Directions:
1. In the guidebook excerpt, how many men found jobs within three months of the men's support group?
2. Please rewrite everything from "Readers are also" down to "Follow your dreams." in the guidebook excerpt, swapping "family" for "household".

Text section:
----------
Many years later, I started working in my community and eventually became a crime-prevention coordinator in high-fear neighborhoods. I saw drug abuse, domestic violence, child abuse, and social decay, but at the same time, I saw children who were able to move beyond abuse and fear and excel in their chosen fields.
I asked myself why some children fail while others excel under similar conditions. I found that answer when I worked with the homeless and started a men’s support group. Men, including ex-felons, wanted to know what they needed to change, to get off drugs, and to stay out of prison. Pastor Henry and a group of homeless men shared their stories while growing up with abuse. I shared with them what I told my children. Within three months, four men found jobs and two men admitted they had drug problems. We got them into drug rehab. That was a small success considering we started out with twenty-one men, but we all learned a great deal from one another.
As a result, I’ve seen the critical need to help strengthen families when children are young. That is why I’ve developed this ten-step guidebook. It is what many men and women have never learned in their homes. It is a guide to help you find answers for your family.
The key is self-awareness, which leads to self-discipline, self-control, and self-esteem. No matter what chaos has occurred in their lives, the youth have a good chance to succeed if they develop the three Cs (courage, character, and conscience) and become self-motivated. When youth have the emotional tools to help them avoid anger and temptations, they grow strong from within and are less likely to go down a self-destructive path.
Adults can help a child learn to stay spiritually centered and become street safe.
All A Life Experience
stories are true! They are from the author’s experience, her family’s experience, or of the people she has worked with for forty years. The names have been changed to protect their identities.
PART 1
Street-Safe Self-Awareness for Preteens and Teenagers
Step 1: Recognize How Special You Are
Overview
Why would a guidebook on keeping young people safe begin by asking teens to recognize how special they are? Because healthy self-esteem is the foundation on which personal security is built. As the introduction to the step points out, teens that know their self-worth know they are worth protecting.
Throughout this step, readers learn the importance of maintaining their self-esteem regardless of whether put-downs come from bullies and strangers or family members and friends.
Teens learn too that self-esteem grows from a deep, inner core of convictions and should not be displaced by surface emotions, which can go up and down.
Readers are also cautioned against using drugs, alcohol, or violence as quick fixes to help them feel better about themselves. The exercises in this step help teens evaluate their attitudes about themselves and identify areas for improvement.
Outline
Step 1: Recognize How Special You Are
A. Learn to Cope with Ups and Downs
B. Protect Your Self-Worth
1. Don’t let family members confuse you.
2. Don’t let a family breakup shake you.
3. Don’t accept cruelty from peers and friends.
4. Don’t be intimidated by rude adults.
5. Don’t let drugs or violence rob you of your self-worth.
C. Remember: You Are Unique and Special
D. Build Your Self-Esteem
1. Follow your dreams.
2. Read an inspirational book or see an uplifting movie.
E. Exercise Your Self-Awareness
1. Exercise A: Measure Your Progress
a. Attitude Barometer No. 1
b. Attitude Barometer No. 2
2. Exercise B: Use the Self-Evaluation Checklist
F. Review
Step 1
Recognize How Special You Are
As you start out in life, you may not realize you are unique in every way. No one else has your smile, fingerprints, hidden talents, or ability to see the world as you do. Just as no two snowflakes are exactly alike, no two people are the same. Among billions of people on Earth, no one else has your DNA. You are an extraordinary creation. You have a brain more complicated than any computer, and you have an inner passion that you need to discover. You also have the ability to rise above any limitations to realize your dreams.
----------
Data section:
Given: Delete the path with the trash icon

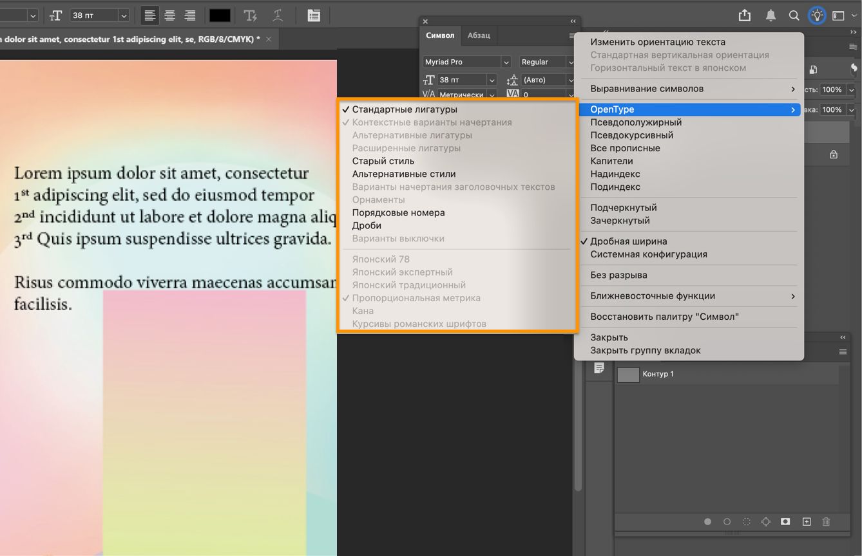Looking at the screenshot, I should tap(827, 522).
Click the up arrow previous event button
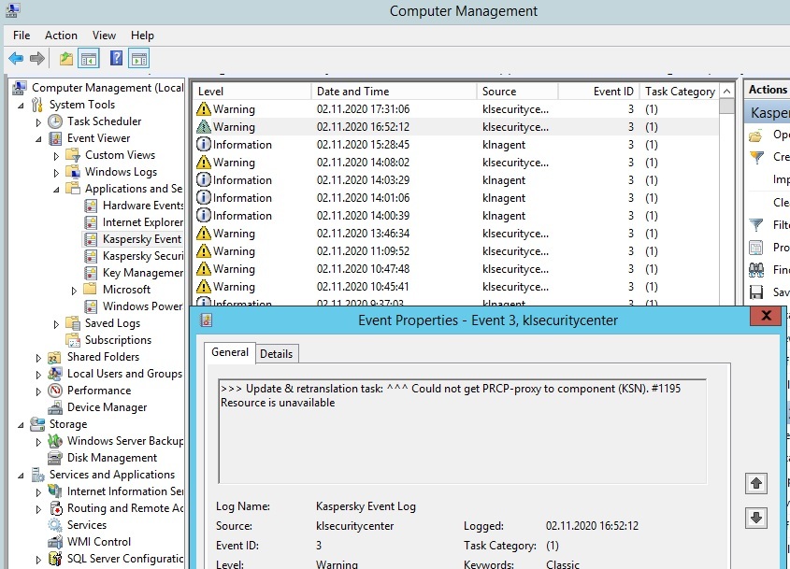This screenshot has width=790, height=569. click(x=756, y=484)
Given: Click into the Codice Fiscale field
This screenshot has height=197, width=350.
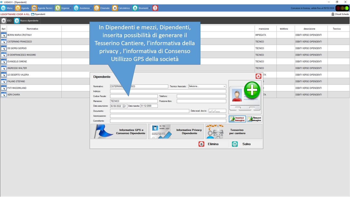Looking at the screenshot, I should [134, 96].
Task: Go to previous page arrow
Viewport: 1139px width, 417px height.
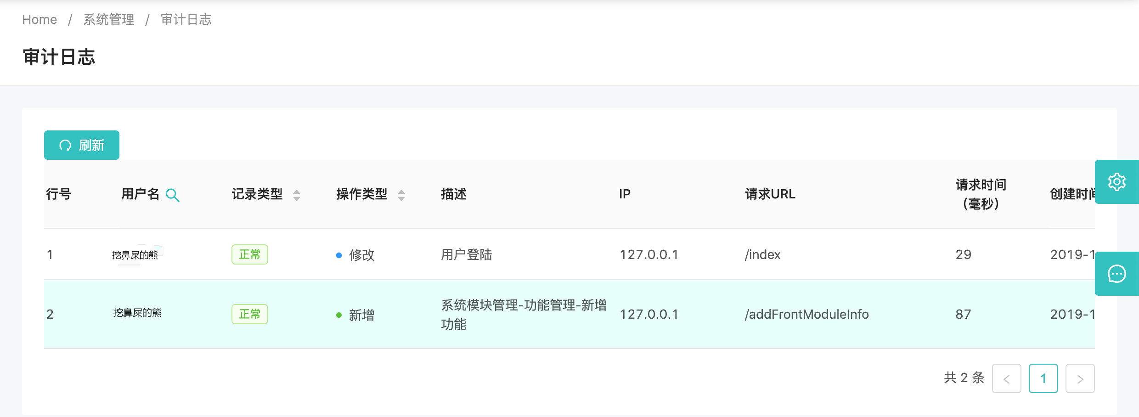Action: [x=1006, y=378]
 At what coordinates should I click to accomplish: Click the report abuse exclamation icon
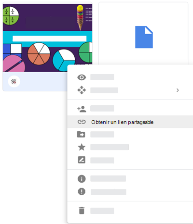82,191
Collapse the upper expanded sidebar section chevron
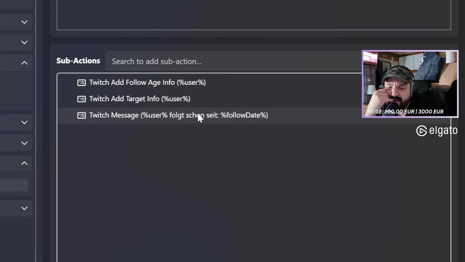Image resolution: width=465 pixels, height=262 pixels. tap(24, 63)
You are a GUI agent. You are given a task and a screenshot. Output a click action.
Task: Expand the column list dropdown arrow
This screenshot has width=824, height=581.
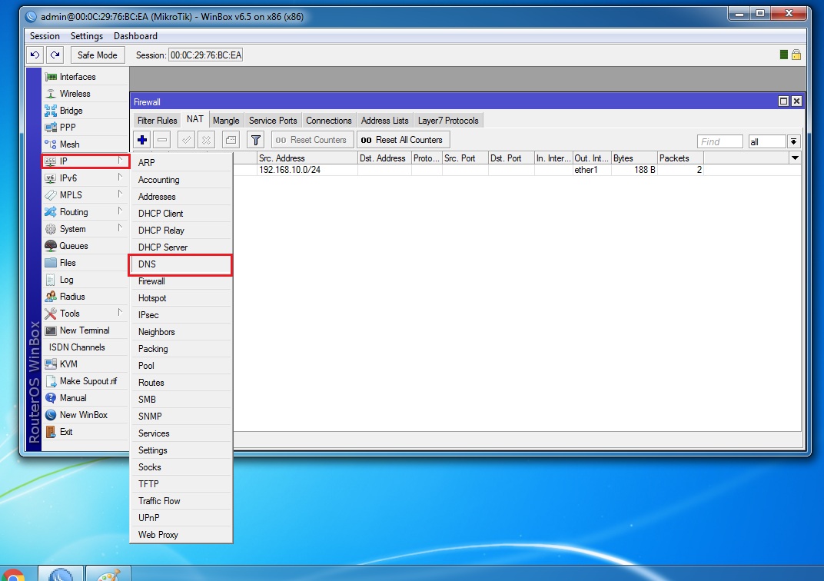(795, 158)
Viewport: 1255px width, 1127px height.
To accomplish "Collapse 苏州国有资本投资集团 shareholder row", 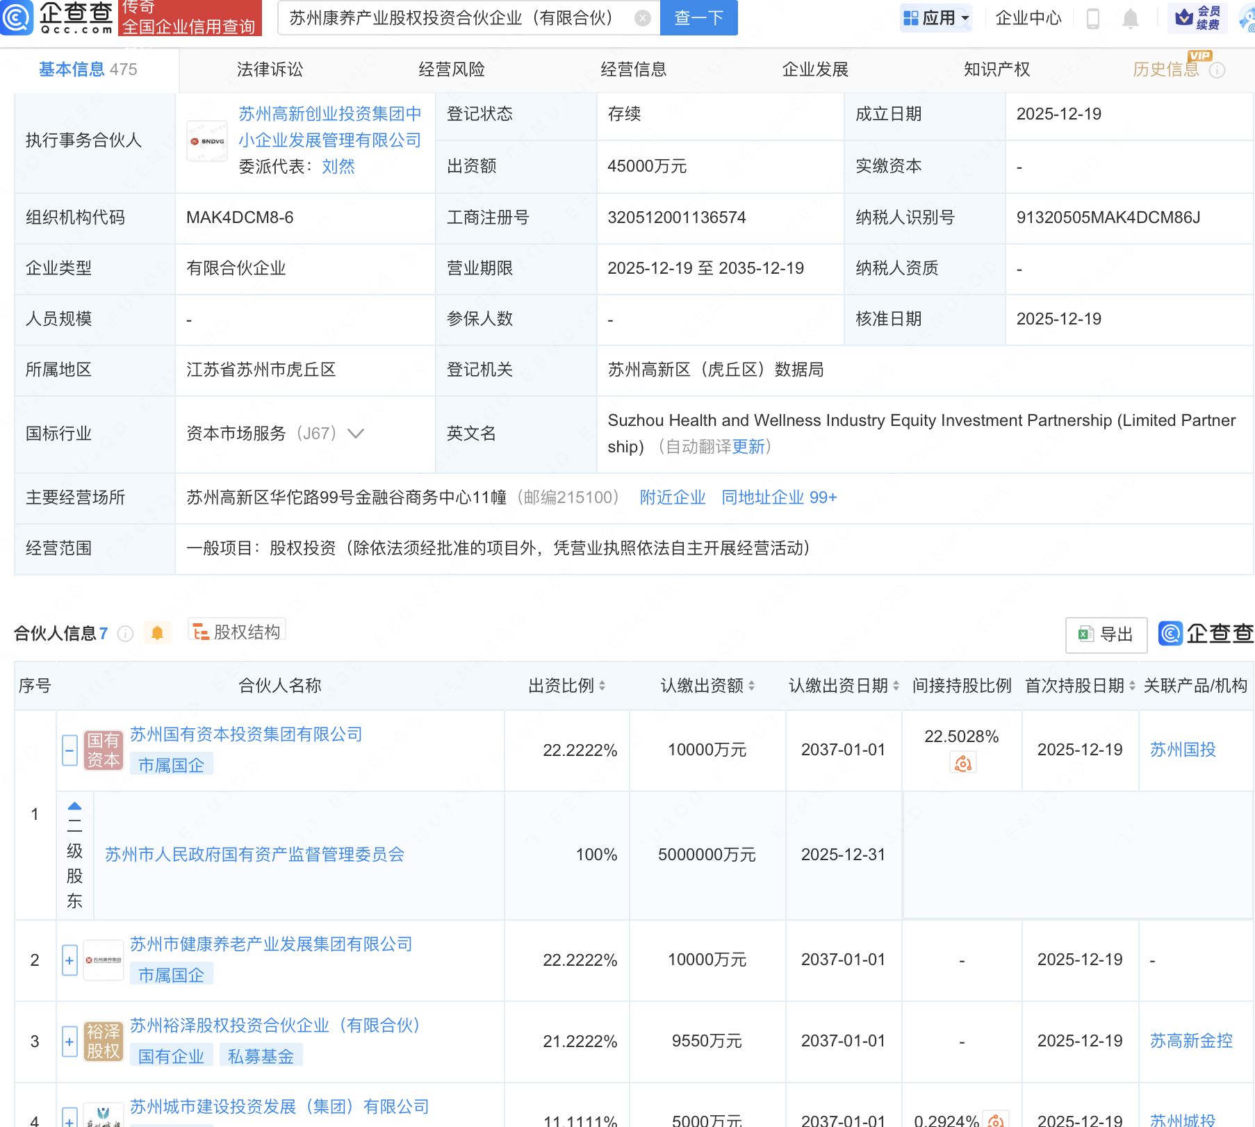I will (x=69, y=750).
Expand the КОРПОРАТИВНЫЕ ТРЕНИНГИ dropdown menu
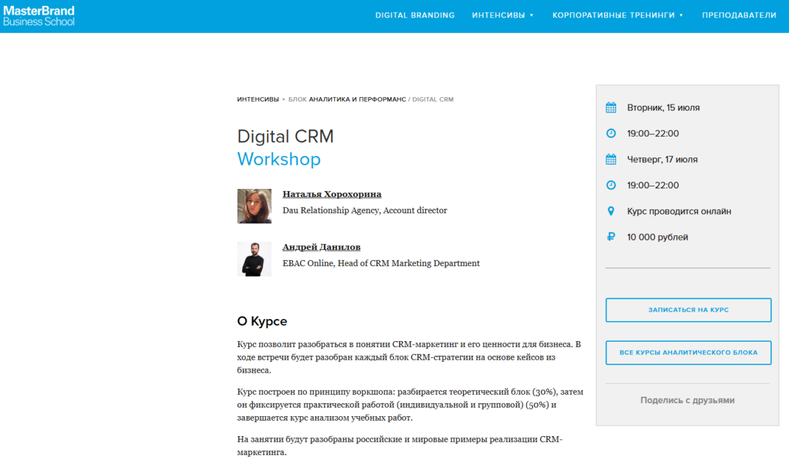This screenshot has width=789, height=461. [x=617, y=15]
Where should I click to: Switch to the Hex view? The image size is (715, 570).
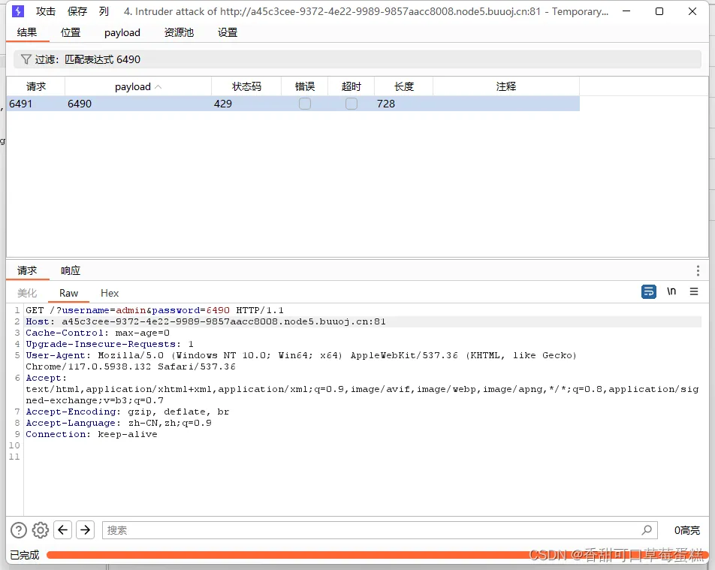tap(109, 293)
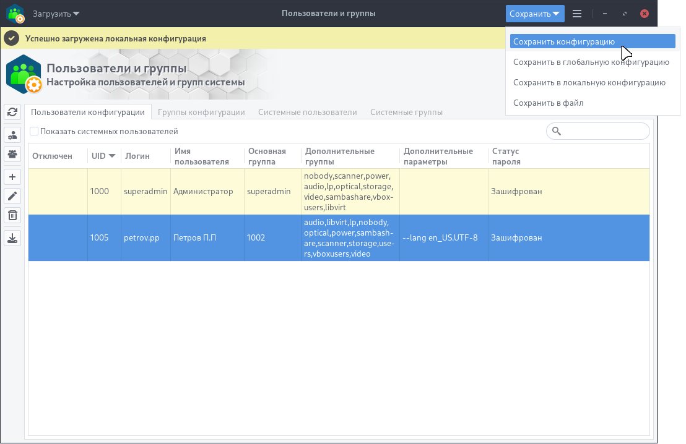Toggle the Отключен cell for superadmin
The image size is (686, 444).
point(57,191)
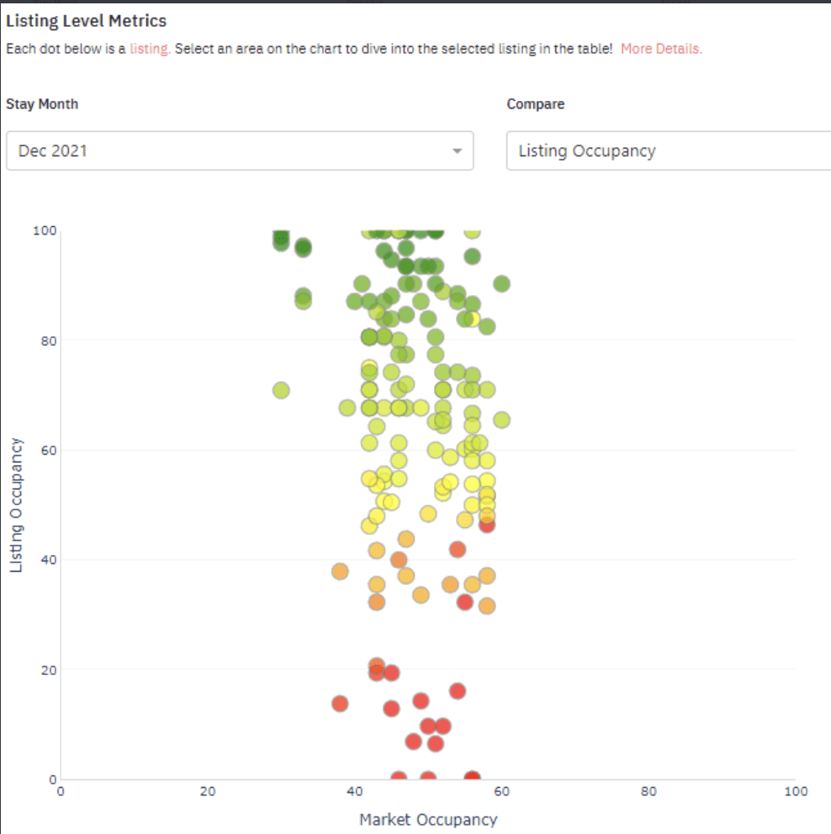Click the dot at market 60, listing 65
The image size is (831, 834).
click(x=501, y=420)
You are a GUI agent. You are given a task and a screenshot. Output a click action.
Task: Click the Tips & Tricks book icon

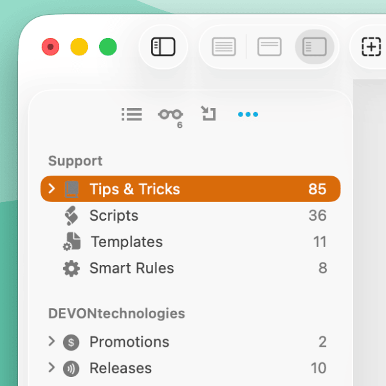[x=71, y=189]
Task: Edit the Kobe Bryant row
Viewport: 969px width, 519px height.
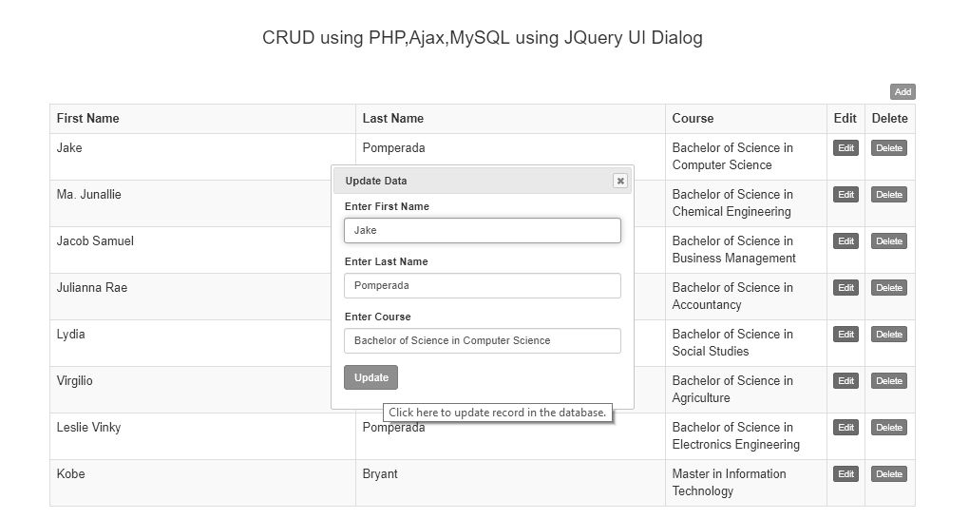Action: click(x=846, y=473)
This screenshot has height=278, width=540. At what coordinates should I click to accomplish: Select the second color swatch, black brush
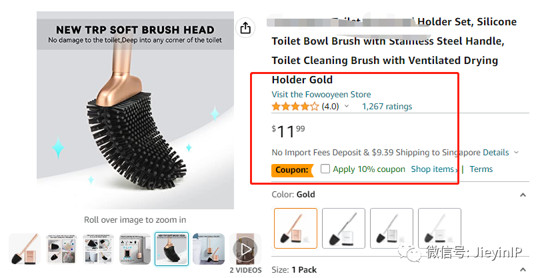pos(343,229)
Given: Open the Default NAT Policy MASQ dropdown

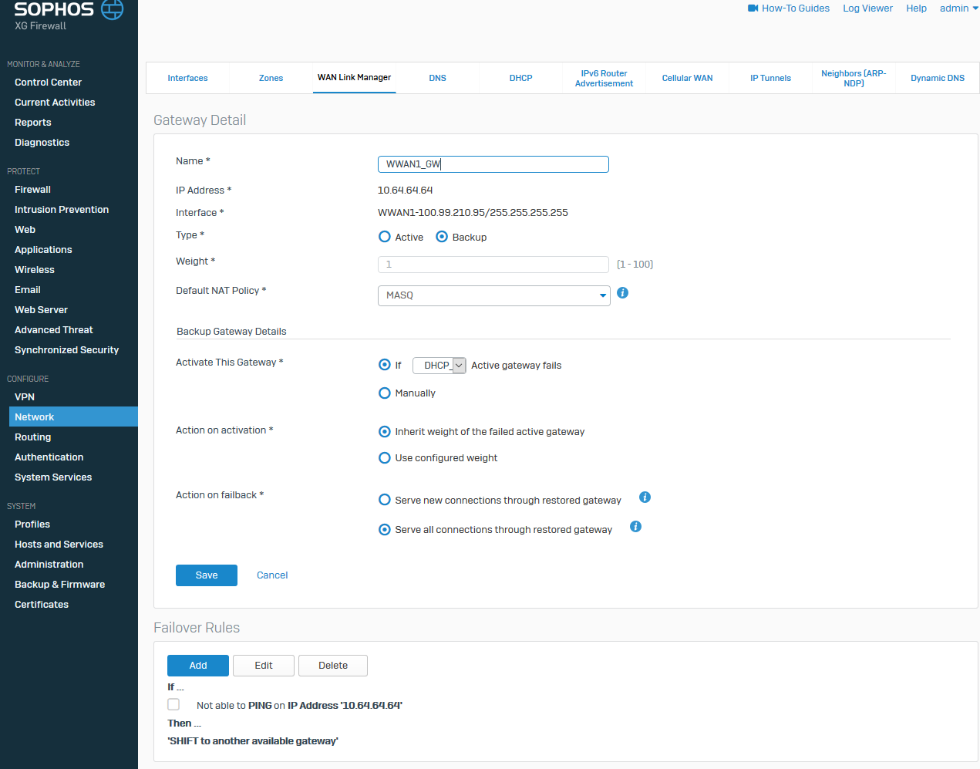Looking at the screenshot, I should [493, 295].
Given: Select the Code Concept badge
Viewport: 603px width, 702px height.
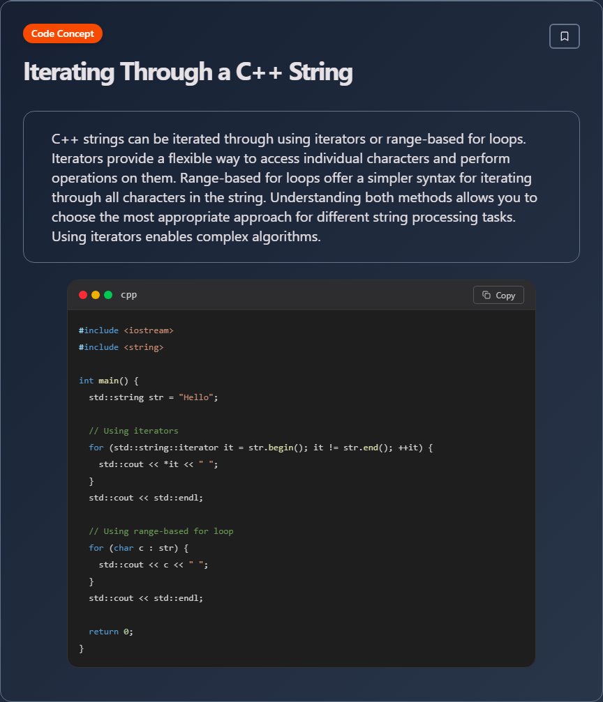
----------
Answer set:
1. Four men found jobs within three months.

2.
Readers are also cautioned against using drugs, alcohol, or violence as quick fixes to help them feel better about themselves. The exercises in this step help teens evaluate their attitudes about themselves and identify areas for improvement.
Outline
Step 1: Recognize How Special You Are
A. Learn to Cope with Ups and Downs
B. Protect Your Self-Worth
1. Don’t let household members confuse you.
2. Don’t let a household breakup shake you.
3. Don’t accept cruelty from peers and friends.
4. Don’t be intimidated by rude adults.
5. Don’t let drugs or violence rob you of your self-worth.
C. Remember: You Are Unique and Special
D. Build Your Self-Esteem
1. Follow your dreams.